1 H-3-hydroxy-4-oxoquinoline 2,4-dioxygenase (Qdo) from the 1 H-4-oxoquinoline utilizing Pseudomonas putida strain 33/1, which catalyzes the cleavage of 1 H-3-hydroxy-4-oxoquinoline to carbon monoxide and N-formylanthranilate, is devoid of any transition metal ion or other cofactor and thus represents a novel type of ring-cleavage dioxygenase. Gene qdo was cloned and sequenced. Its overexpression in Escherichia coli yielded recombinant His-tagged Qdo which was catalytically active.
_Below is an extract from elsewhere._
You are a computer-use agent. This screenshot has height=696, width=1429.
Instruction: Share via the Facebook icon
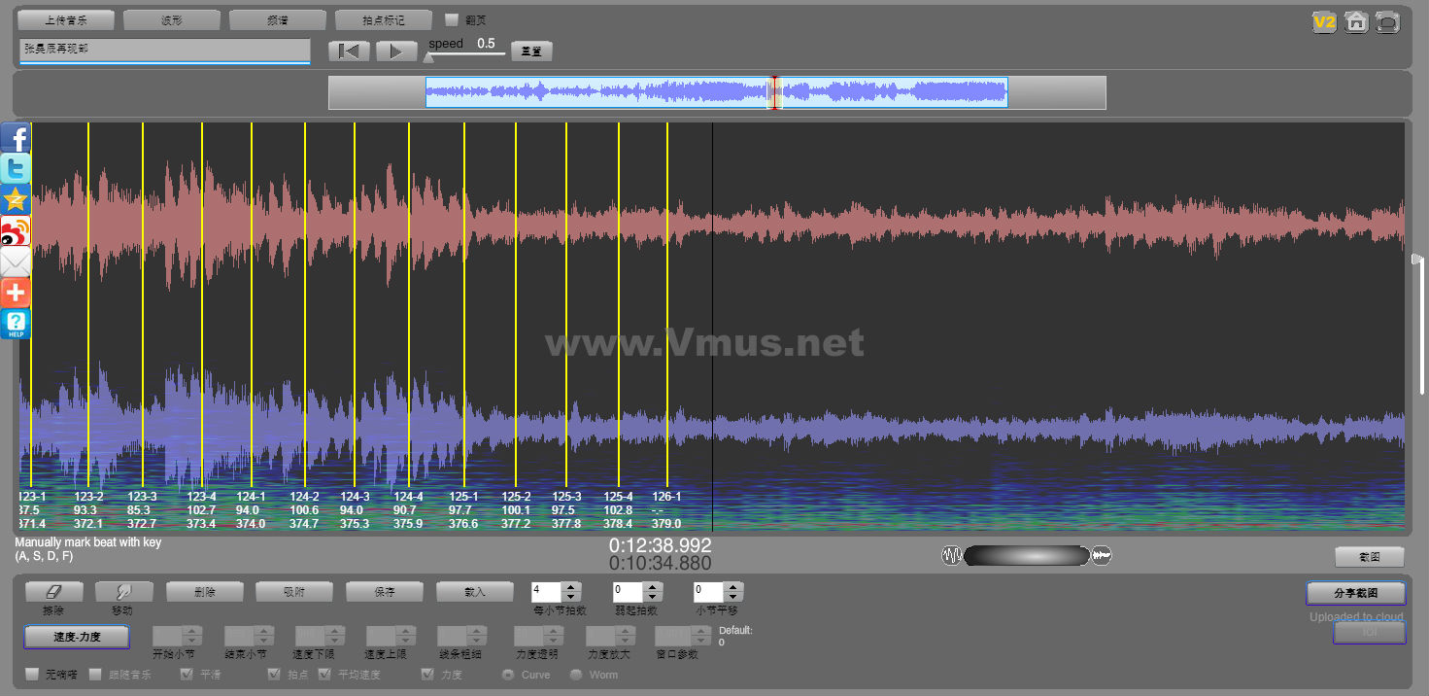pyautogui.click(x=16, y=139)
Qdo exhibited 36% and 16% amino acid identity to 1 H-3-hydroxy-4-oxoquinaldine 2,4-dioxygenase (Hod) and atropinesterase (a serine hydrolase), respectively. Qdo as well as Hod possesses a SXSHG motif, resembling the motif GXSXG of the serine hydrolases which comprises the active-site nucleophile (X=arbitrary residue).